* GIVEN PASSAGE:
>> START
Trek to Yomi's demo captures the style but not the soul of Kurosawa's films
The cinematic visuals are as impeccable as they are irrelevant.
The demo for Devolver Digital's Trek to Yomi makes it clear that the team behind the game are not only in love with legendary Japanese director Akira Kurosawa: they've also spent a considerable amount of time studying his filmography. Seven Samurai, Yojimbo, Rashomon, and the rest of Kurosawa's samurai films. Every monochrome area is a feast for the eyes, places where flashes of lightning flood the sky with intense bloom and foreground scenery is skillfully used to convey a sense of cave-bound claustrophobia, or focus your attention on a particular part of the screen. Wherever you look you'll find faux film grain and digital dirt. These effects and techniques bring texture and life to the hand-crafted beauty before your eyes in a way raw graphical power can’t ever truly match.
Unfortunately something else became obvious as I played through this side-on sword fighting adventure: recreating that unmistakable style in Epic's Unreal Engine doesn't automatically bestow Trek to Yomi with any of the films' depth or meaning.
Trek to Yomi's demo tells yet another tale about an orphaned boy who grows into a tough-looking hero with a shiny sword, the only man in the entire village capable of fighting an endless supply of nigh-identical bandits without getting himself captured or killed. I don't mind that. What I do mind is that the creative well it's exclusively drawing from—and this even includes more recent Kurosawa homages like the Star Wars: Visions anime episode "The Duel"—tells tales of class wars, politics, and the abuse of power; of grinding poverty and the fleeting and fragile nature of existence. Trek to Yomi gazed upon those wonders of storytelling and said:
"Cool swords, bro."
>> END
Entries drawn from a collection:
>> START
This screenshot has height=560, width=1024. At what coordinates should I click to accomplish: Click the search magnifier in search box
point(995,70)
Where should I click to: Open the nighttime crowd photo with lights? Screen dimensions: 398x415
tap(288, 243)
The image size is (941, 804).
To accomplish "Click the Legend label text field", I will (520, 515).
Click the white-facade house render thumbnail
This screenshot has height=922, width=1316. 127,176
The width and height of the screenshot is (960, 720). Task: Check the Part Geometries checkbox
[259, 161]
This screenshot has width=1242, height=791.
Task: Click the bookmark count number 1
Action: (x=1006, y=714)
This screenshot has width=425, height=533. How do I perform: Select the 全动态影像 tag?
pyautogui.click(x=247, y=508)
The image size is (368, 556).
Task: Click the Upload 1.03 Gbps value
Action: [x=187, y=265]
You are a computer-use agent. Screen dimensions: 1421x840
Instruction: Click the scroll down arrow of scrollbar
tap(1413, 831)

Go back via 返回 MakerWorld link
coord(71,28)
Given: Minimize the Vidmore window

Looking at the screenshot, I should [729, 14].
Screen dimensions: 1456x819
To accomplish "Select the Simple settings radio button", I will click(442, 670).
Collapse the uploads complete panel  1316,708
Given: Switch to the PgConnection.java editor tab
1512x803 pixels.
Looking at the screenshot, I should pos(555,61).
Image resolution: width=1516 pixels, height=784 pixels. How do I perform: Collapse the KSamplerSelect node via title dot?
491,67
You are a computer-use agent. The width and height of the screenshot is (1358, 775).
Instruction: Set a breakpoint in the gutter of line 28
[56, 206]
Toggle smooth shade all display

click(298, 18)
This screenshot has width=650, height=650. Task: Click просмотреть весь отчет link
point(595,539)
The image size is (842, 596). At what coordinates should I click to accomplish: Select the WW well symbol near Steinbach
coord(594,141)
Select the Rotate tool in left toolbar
>> END
* OBJECTIVES:
1) Answer these questions from the Trek to Yomi article:
(a) Which company's game engine is used to recreate the film style?
(b) Which Star Wars: Visions episode is named as a recent Kurosawa homage?
(c) Who is the publisher of Trek to Yomi?
2) Carry on the Trek to Yomi article, picking up after its final line.
The listing is separate material that has no connection to the Trek to Yomi article.

* RESULTS FOR EACH TASK:
1)
(a) Epic's Unreal Engine
(b) "The Duel"
(c) Devolver Digital

2)
There's nothing wrong with Cool Swords: I hope Dynasty Warriors' superheroic historical figures never stop fighting a thousand soldiers at once while electric guitars wail in the background. But Trek to Yomi never commits to being a katana-laden brawler that puts its influences to one side for the sake of some all-out sword fighting, nor does it have the courage to stick to its cinematic guns, where a drawn blade is the last resort of a desperate man.
Trek to Yomi ends up straddling an awkward middle ground, another instance of well-intentioned samurai cosplay. You get all the rain-protecting kasa, large torii, and strict-but-kind sensei just itching to die in a dramatic life-changing fashion you can handle, but thematically speaking there's not much else. Trek to Yomi idolises the fictionalised concept of samurai as brave and noble defenders of the people, then presents lead hero Hiroki—a man we are led to believe has dedicated his life to this creed—with at least two opportunities to cheaply kill groups of enemies with staged environmental hazards in the beta alone, bushido be damned.
Digging further into the combat only underlines how Trek to Yomi has successfully copied the style but not the substance of its influences, offering chain combos and health upgrades in place of the gut-wrenching mind games in the best film duels. No attempt has been made to convey the tension buzzing in the air preceding the all-or-nothing slices of samurai cinema. I don't feel like I can try to out-psych my opponents, or that a fight hinges on maintaining the perfect distance before a strike as the wind howls around me.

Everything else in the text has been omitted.